Her family was there for her as well. Despite their fears, Moler says her children helped out at home while she was going through treatment.
“I also was pretty strong in my faith and kind of was preparing myself for the worst, as far as if it’s my time, it’s going to be my time, and how do I prepare my boys and my husband for that,” she says. “But also, I wasn’t going to give up.”
Moler’s surgery and treatment went about as well as it could have, save for her initial allergic reaction to one of the chemotherapy agents.
“At first, when it happened, and I had the allergic reaction, I was like, ‘Oh my gosh, what’s going to happen now? I’m not even going to get standard care,’” she says.
Moler had to receive the drug at a slower pace but was grateful to still have access to it.
During chemotherapy, she continued to work Monday through Thursday. She eventually lost her hair and resorted to wearing a wig at her job so her patients didn’t know she was going through treatment.
“I didn’t want anyone to feel sorry for me,” she says. “I didn’t want to be the patient, especially when I take care of patients who are really, like, they’ve had devastating things happen — for the most part, some of them have — and so I just didn’t want there to be like, ‘Well, I’m sick, too.’ I wanted to be able to be non-biased of taking care of them and them not realize that I was a patient, also.”
Moler finished chemotherapy in February 2018 and is celebrating eight years of being cancer-free.
Since then, Moler discovered the organizations National Ovarian Cancer Coalition and Be the Difference Foundation, both based in Dallas, and started participating in events, like the foundation’s Runway for Hope fundraiser.

▶ [Dataset content]
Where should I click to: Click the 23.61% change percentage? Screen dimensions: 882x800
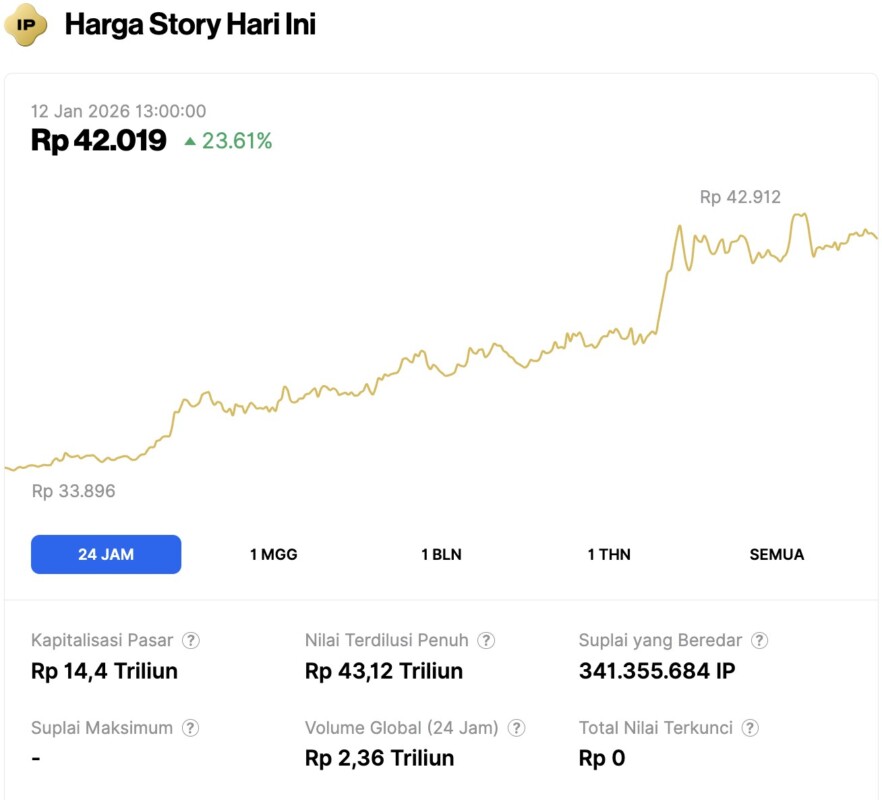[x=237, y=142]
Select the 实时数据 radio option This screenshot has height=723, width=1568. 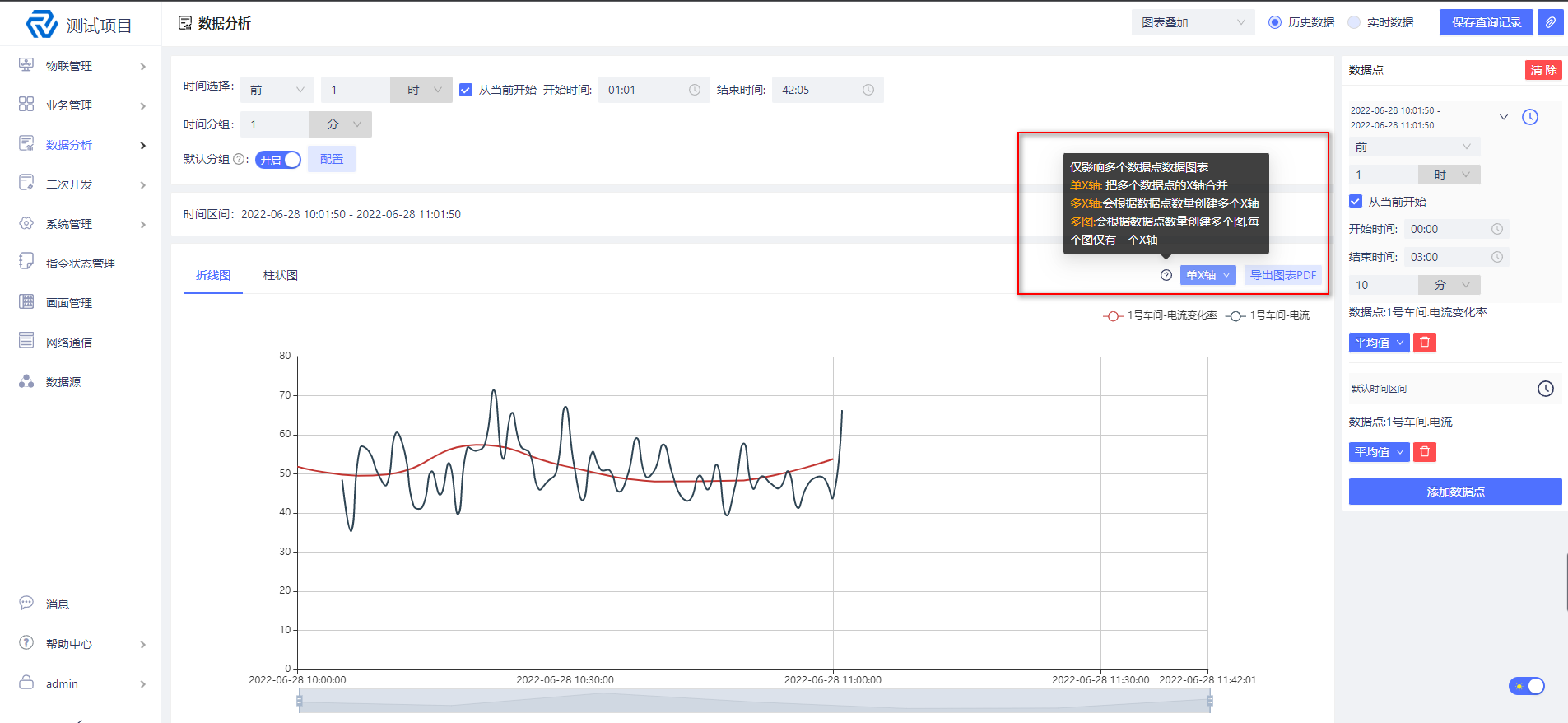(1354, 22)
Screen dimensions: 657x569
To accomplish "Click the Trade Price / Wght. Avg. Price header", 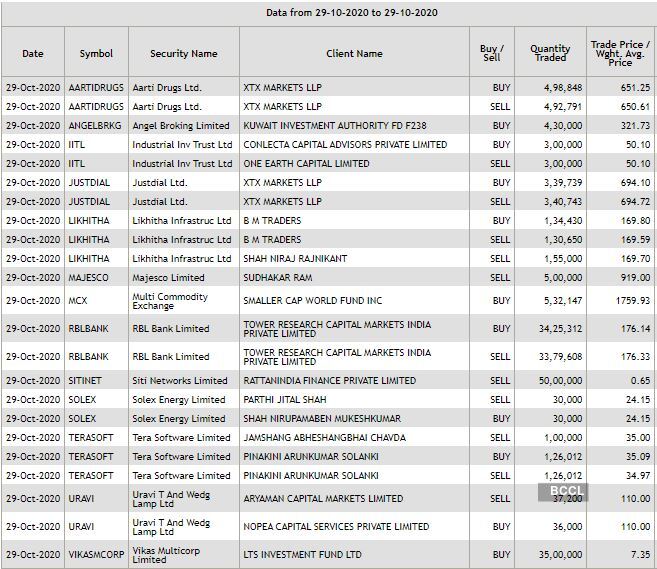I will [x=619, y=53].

--

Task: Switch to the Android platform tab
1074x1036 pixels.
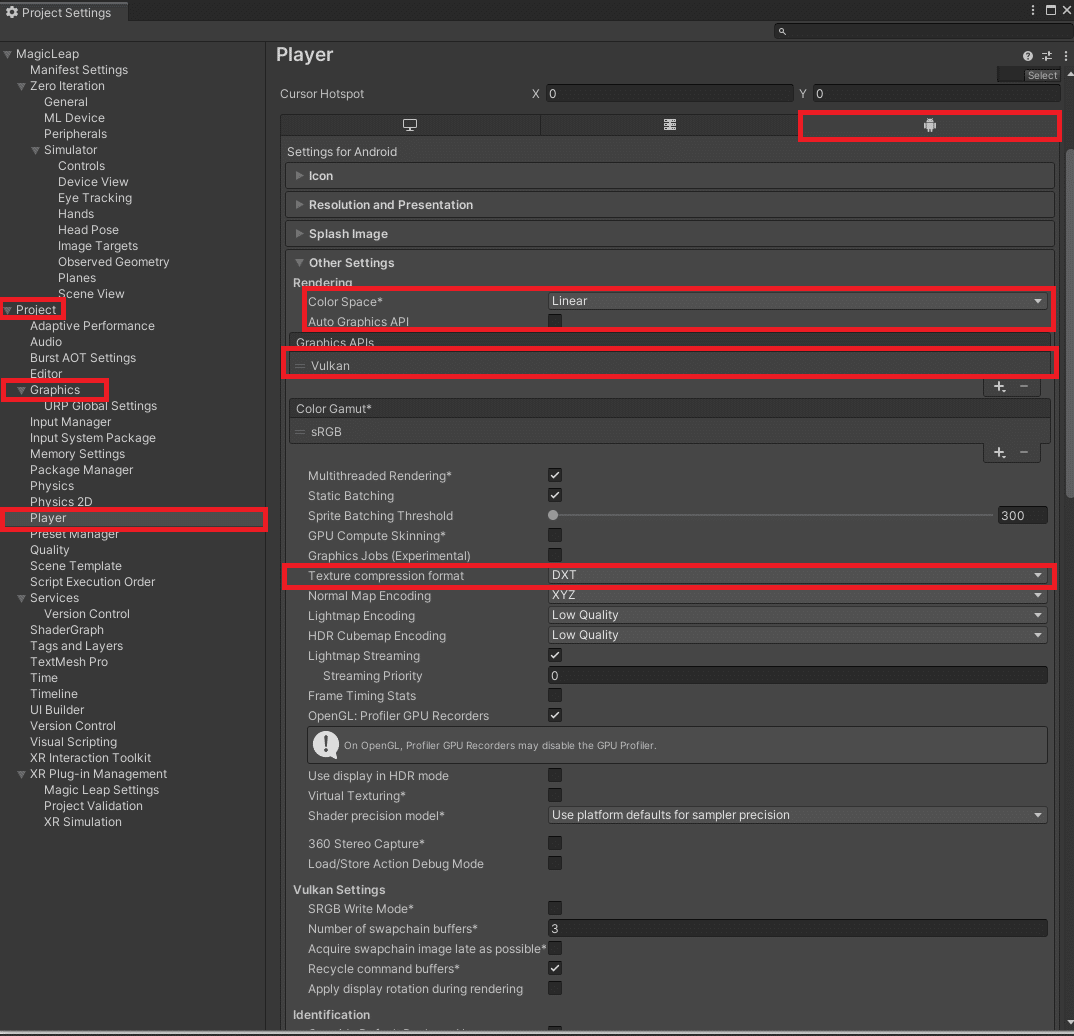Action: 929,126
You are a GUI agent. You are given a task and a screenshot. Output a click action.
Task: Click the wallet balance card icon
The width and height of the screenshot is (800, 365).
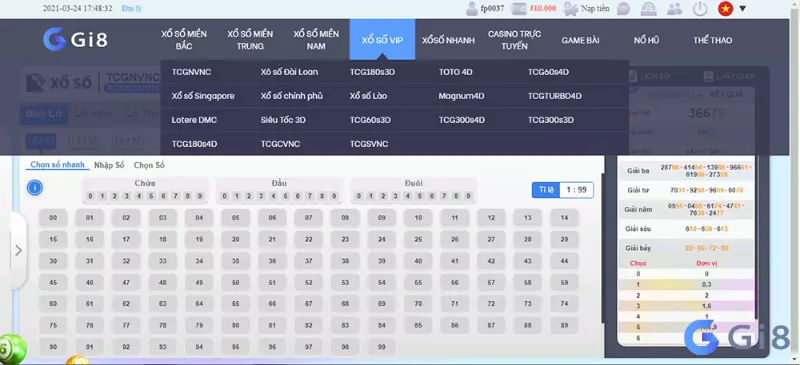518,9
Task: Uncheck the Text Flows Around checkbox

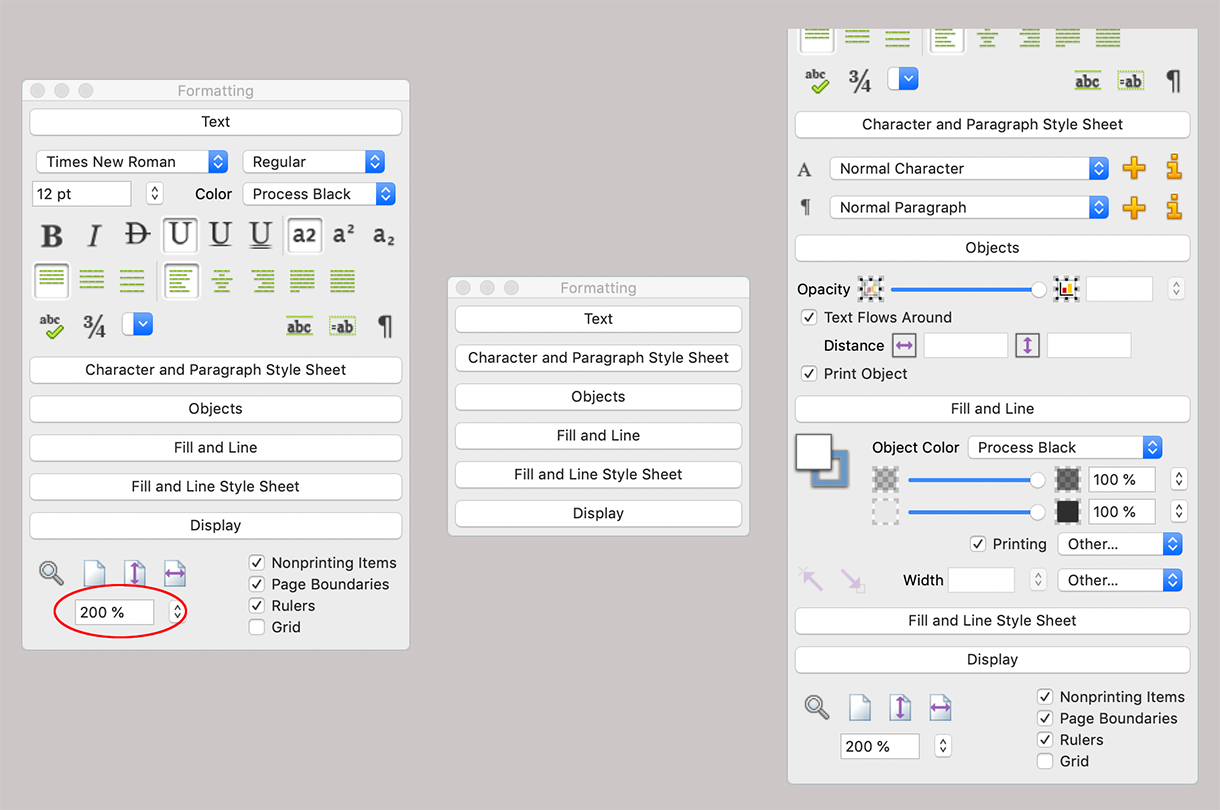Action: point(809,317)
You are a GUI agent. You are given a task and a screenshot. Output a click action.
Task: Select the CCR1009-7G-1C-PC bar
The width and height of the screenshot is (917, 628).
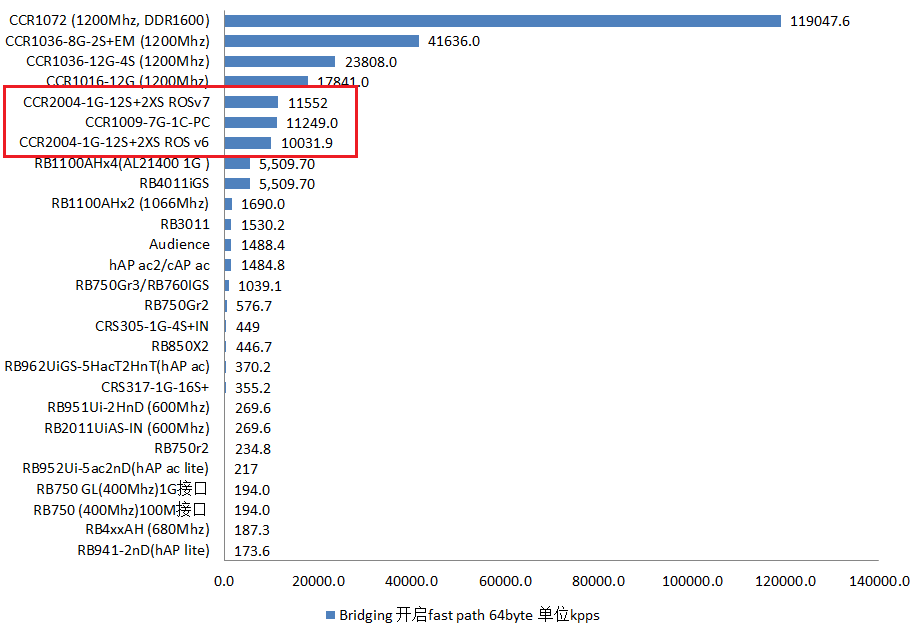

▶ [Work instructions]
A) List every organization or event named in the text about Moler's treatment.
B) In the text about Moler's treatment, when did Moler finish chemotherapy?
C) Based on the text about Moler's treatment, say whether each statement agrees with it: (i) Moler worked Monday through Friday during chemotherapy. (ii) Moler wore a wig at her job. (iii) The two organizations Moler found are both based in Dallas.

▶ [Answers to the tasks]
A)
National Ovarian Cancer Coalition
Be the Difference Foundation
Runway for Hope

B) In February 2018.

C)
(i) No: "she continued to work Monday through Thursday"
(ii) Yes: "resorted to wearing a wig at her job"
(iii) Yes: "both based in Dallas"